COLUMNA INVITADA

Por la supervivencia de la especie humana. Autoridad global

La idea de “democracia universal” que emprendió con éxito universal Juan Jacobo Rousseau ya es indiscutible para muchas civilizaciones occidentales

Enrique Quiroz Acosta/ Colaborador/ Opinión El Heraldo de México
Escrito en OPINIÓN el

Las crisis mundiales nos muestran debilidades y necesidades de la especie humana. Se revisan paradigmas y se ponen a prueba métodos de decisión, de actuación. Por todo ello, también se aceleran procesos en vida científica, social y política.
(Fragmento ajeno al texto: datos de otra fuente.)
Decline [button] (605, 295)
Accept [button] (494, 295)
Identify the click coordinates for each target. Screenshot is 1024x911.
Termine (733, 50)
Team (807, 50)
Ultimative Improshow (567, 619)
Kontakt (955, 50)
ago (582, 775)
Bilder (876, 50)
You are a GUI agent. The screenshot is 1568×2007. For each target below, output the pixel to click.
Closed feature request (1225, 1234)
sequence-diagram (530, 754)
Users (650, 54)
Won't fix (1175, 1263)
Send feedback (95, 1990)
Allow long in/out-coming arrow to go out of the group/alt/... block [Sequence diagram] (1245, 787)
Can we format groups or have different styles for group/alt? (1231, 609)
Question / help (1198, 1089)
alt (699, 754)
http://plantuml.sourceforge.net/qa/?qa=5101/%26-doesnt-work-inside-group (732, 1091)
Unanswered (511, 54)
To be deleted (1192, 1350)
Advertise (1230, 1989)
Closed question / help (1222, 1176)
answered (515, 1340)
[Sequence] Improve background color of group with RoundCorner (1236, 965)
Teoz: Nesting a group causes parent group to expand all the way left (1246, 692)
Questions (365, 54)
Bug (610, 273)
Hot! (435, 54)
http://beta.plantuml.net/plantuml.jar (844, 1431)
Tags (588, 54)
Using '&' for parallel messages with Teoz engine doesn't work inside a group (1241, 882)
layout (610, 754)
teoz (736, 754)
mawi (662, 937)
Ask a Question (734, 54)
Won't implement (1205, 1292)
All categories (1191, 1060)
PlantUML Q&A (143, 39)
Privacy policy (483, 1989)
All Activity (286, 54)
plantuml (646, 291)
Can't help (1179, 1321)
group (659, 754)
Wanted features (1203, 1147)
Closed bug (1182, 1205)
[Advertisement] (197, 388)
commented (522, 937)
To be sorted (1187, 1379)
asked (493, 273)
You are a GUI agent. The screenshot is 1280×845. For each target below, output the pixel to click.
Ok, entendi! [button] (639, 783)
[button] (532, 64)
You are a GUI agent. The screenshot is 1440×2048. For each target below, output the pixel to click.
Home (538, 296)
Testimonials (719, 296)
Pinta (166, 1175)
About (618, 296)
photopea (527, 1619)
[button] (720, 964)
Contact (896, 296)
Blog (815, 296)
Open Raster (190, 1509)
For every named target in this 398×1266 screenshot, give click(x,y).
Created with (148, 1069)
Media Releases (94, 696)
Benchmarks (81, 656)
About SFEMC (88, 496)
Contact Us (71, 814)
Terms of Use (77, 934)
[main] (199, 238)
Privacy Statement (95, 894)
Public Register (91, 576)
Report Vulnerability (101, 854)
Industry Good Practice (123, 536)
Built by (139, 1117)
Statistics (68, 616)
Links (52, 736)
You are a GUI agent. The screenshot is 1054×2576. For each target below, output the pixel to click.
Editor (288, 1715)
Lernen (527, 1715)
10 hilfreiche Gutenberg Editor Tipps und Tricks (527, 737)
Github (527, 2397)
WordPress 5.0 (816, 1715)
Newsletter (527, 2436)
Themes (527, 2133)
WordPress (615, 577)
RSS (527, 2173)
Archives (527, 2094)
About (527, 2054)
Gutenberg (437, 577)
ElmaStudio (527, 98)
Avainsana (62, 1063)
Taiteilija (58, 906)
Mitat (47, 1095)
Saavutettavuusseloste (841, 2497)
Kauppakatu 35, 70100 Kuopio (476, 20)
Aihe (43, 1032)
Grandes decisiones de la humanidad, ya por todo el orbe conocidas, con formas estatales que trajeron instituciones internacionales de largo aliento, como la Organización de las Naciones Unidas, por tan sólo mencionar a un ícono mundial
de lo más necesario y reconocido, si de supervivencias se trata en torno de la paz mundial.

Muy diversas decisiones, más por necesidad, que por estricta convicción, han tenido verificativo en la ONU, sobre todo cuando las superpotencias o los peligrosos “extremosos” se manifiestan en franco riesgo de comunidades en alguna(s) parte(s) del mundo. No se puede dejar de mencionar a la Organización Mundial de la Salud (OMS) ante la pandemia de nuestros días.

Tal vez se nos pone de manifiesto que la globalización nos llevará al punto de que las naciones por fin lleguen a un acuerdo para crear algún día una “Federación de Estados Mundial”, donde las grandes decisiones de todo el planeta sean en ese centro de poder que a todos involucre y a todos concierne.

Desde Grecia, claro, se conoció la idea de democracia. Pero la idea de “democracia universal” que emprendió con éxito universal Juan Jacobo Rousseau ya es indiscutible para muchas civilizaciones occidentales, pero antes que el ginebrino, en algún momento, el planteamiento de Tomas Hobbes de su Leviatán hizo comprender la necesidad de que se defienda cada ser humano en sociedad cediendo parte de su libertad en favor de la fuerza, que llamaríamos corporación política que deviene en el Estado.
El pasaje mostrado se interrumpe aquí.